Un tercer elemento a tomar en cuenta tiene que ver con los riesgos que reformar planes de estudio pudiera entrañar para el éxito de la reforma educativa. Lo que me preocupa aquí es que la introducción de un nuevo cambio curricular –especialmente si es muy ambicioso–, sumado a la multitud de otras transformaciones en curso, termine por someter al sistema educativo –sus burocracias, su personal docente y directivo– a niveles de estrés inmanejables.
Paso ahora, brevemente, a las razones detrás de la decisión del gobierno federal de emprender una nueva reforma curricular. Al respecto, encuentro dos posibles explicaciones: la necesidad de responder a los críticos de la reforma que insisten en que ésta no ha sido una reforma educativa sino sólo una reforma laboral, y la necesidad de terminar lo que empezó Emilio Chauyffet en materia de nuevo modelo educativo.
Entre las motivaciones de esta decisión no veo, en todo caso, la intención de plasmar en nuevos planes y programas una visión clara sobre qué tipo de personas pretenden los reformadores que formen las escuelas mexicanas. ¿Quieren que formen ciudadanos, gente sumisa, individuos empleables (en caso de que hubiera empleos suficientes)?
Tampoco veo una propuesta de estándares diferente al suficientismo de siempre.

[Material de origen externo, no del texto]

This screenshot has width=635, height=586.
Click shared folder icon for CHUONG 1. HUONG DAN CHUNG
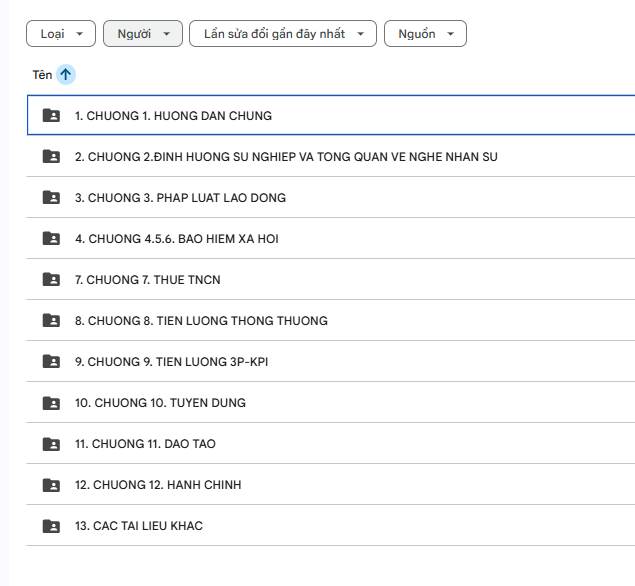51,116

Más que un nuevo conjunto de tiras de materias, lo que requerimos es definir un norte preciso, ambicioso y exigente para el conjunto del sistema educativo nacional. Básicamente, pues sin claridad y pasión sobre lo que se quiere, la determinación sobre qué se queda, qué se va y qué se agrega en materia de contenidos terminará produciendo un pastiche más.
Además de una definición grande sobre los fines de la educación nacional y de algunas cuantas cosas adicionales que obviamente habría que hacer (varias de las cuales se han intentado ya numerosas veces sin éxito, como por ejemplo la necesidad de aligerar el volumen de información por asignatura y concentrar la atención en la comprensión efectiva de conceptos centrales), resultaría indispensable centrar la mira en transformar la experiencia educativa en las aulas.

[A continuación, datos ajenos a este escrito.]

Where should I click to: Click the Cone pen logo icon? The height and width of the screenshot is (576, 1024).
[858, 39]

Para lograrlo, desafortunadamente, no hay atajos. Necesitamos maestros capaces de conectarse con sus alumnos, de motivarlos y emocionarlos con la empresa de aprender. Docentes que dispongan de más estrategias pedagógicas que la recitación, el dictado o la proyección de láminas con frases huecas e información sin ton ni son. Padres de familia más involucrados y directivos escolares que puedan orientar la práctica educativa y no sólo llevar papeles de un lado al otro.
Varios de estos ingredientes centrales están ya incluidos en la agenda de la reforma educativa. Démosles tiempo para que maduren y, por ahora, concentrémonos en construir una visión compartida del tipo de personas que queremos formar en las escuelas del país y en asegurarnos de que los factores clave para hacerla realidad estén presentes.
En resumen, más que grandes reformas curriculares, lo que urge en este momento es un norte claro y un mecanismo de revisión permanente, gradual y ordenado para ir actualizando, con tiempo y calma, planes y programas de estudio. Por el momento, no necesitamos ni podemos con nada más.